Exercise prompt. If a line in the records below contains "agent", copy that line.
Dataset excerpts START
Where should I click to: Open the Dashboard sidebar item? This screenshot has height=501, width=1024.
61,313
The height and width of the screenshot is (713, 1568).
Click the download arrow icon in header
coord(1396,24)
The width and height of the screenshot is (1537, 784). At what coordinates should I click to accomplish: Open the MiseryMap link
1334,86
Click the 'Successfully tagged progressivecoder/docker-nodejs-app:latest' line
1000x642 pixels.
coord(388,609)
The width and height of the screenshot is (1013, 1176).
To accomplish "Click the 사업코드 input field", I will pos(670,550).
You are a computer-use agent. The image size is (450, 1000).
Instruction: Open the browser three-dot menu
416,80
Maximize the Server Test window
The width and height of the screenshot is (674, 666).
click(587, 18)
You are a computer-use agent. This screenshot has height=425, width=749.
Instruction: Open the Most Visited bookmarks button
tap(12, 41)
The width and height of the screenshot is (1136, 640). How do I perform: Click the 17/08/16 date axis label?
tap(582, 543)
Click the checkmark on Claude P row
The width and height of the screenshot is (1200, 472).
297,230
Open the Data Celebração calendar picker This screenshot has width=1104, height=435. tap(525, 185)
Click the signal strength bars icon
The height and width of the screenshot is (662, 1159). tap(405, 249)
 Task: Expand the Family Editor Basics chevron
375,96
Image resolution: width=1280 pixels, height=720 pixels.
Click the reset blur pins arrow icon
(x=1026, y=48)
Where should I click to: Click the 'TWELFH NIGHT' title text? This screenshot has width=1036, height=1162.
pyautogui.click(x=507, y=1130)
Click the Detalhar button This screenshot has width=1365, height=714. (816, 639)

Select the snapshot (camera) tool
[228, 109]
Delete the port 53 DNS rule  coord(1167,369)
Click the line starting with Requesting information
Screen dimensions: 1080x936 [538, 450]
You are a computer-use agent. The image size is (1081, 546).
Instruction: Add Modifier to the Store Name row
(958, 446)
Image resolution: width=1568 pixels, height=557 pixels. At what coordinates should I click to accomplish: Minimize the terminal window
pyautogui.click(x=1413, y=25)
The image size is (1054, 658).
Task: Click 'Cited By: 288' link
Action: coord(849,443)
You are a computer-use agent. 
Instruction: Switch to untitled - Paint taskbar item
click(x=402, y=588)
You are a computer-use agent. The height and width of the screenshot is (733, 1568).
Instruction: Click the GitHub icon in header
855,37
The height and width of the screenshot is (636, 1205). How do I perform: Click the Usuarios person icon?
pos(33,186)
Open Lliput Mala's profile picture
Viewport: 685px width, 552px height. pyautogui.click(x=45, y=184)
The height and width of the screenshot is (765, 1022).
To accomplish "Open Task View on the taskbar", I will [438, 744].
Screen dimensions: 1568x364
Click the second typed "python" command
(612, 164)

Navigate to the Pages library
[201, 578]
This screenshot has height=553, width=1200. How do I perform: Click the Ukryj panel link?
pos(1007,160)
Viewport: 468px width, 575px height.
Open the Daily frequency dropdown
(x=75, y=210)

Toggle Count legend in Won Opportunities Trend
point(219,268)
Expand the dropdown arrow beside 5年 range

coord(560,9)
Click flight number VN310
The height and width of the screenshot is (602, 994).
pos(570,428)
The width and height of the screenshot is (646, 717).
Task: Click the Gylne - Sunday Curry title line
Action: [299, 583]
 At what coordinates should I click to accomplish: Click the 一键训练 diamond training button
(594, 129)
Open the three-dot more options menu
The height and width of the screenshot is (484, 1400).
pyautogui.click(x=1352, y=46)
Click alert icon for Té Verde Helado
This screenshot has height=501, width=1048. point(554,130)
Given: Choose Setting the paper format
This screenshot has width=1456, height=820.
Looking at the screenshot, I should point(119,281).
Dataset excerpts END
Response area.
You are a computer-use agent. The image size is (450, 1000).
You are a computer-use agent. This screenshot has height=425, width=749.
You are a computer-use agent. The image size is (1081, 546).
You are a computer-use agent. 
You are a computer-use agent. The height and width of the screenshot is (733, 1568).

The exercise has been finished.